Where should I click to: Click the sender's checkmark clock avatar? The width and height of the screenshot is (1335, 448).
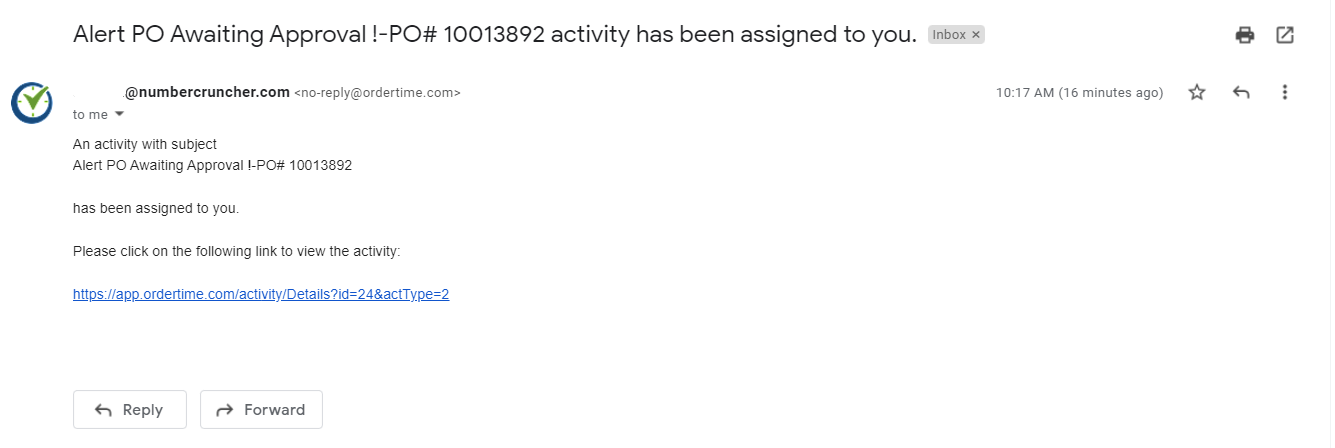pos(32,102)
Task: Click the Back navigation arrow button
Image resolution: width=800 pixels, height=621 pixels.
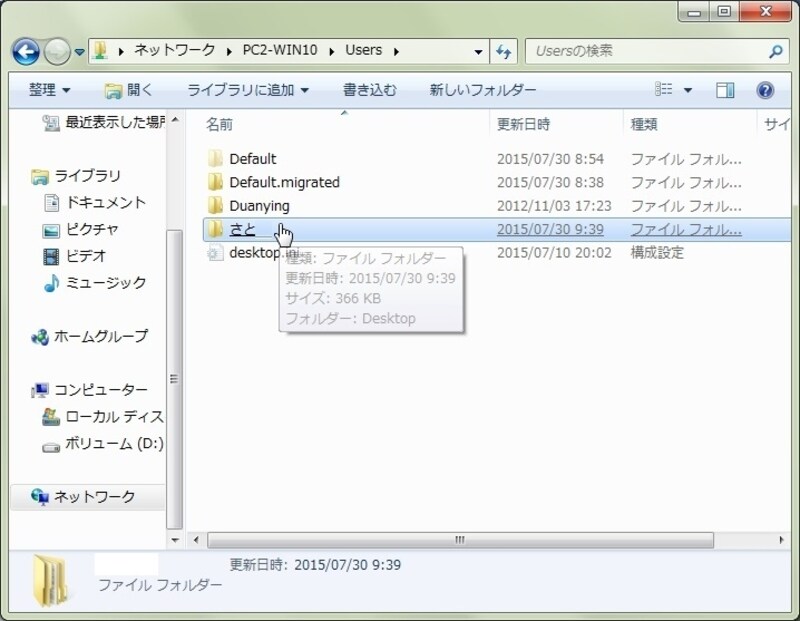Action: [27, 51]
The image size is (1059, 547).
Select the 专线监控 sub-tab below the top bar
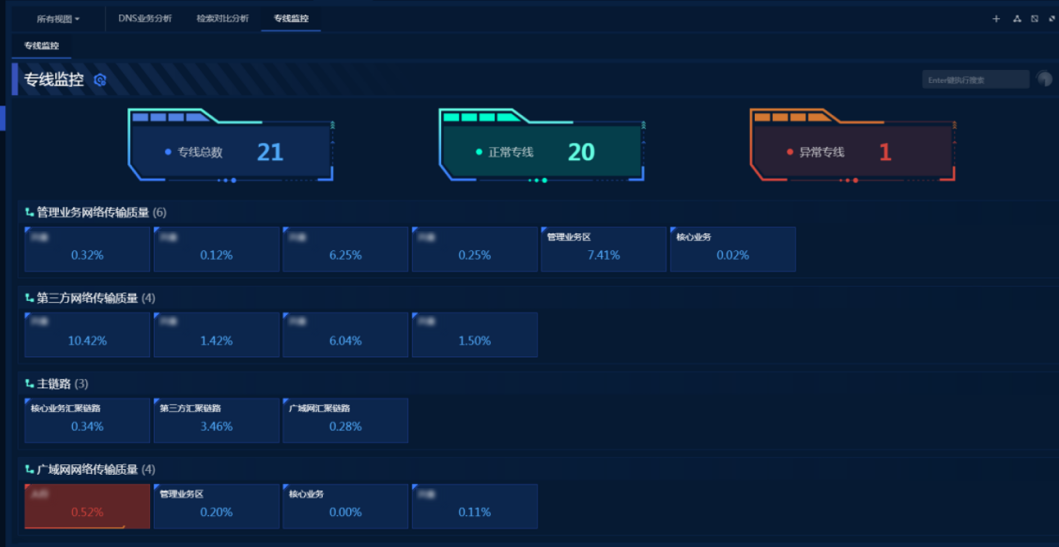coord(42,46)
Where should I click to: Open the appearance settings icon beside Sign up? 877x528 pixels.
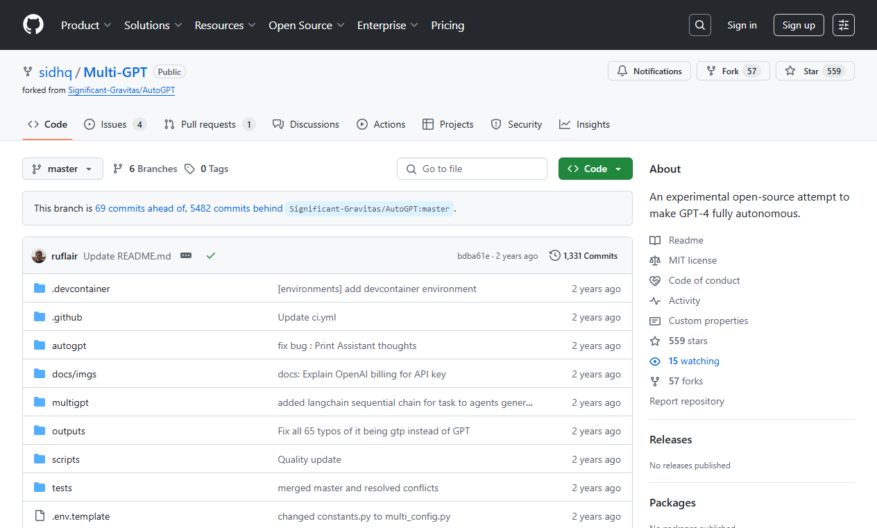pos(843,25)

- Task instructions -
Set down exactly the lines between the line containing "Task: Click the Back navigation arrow button" and the end of the records above, both ends included; pictures stay out.

- Your solution -
Task: Click the Back navigation arrow button
Image resolution: width=800 pixels, height=621 pixels.
Action: [27, 51]
The image size is (1059, 547).
Select the 专线监控 sub-tab below the top bar
coord(42,46)
Where should I click to: Open the appearance settings icon beside Sign up? 877x528 pixels.
pos(843,25)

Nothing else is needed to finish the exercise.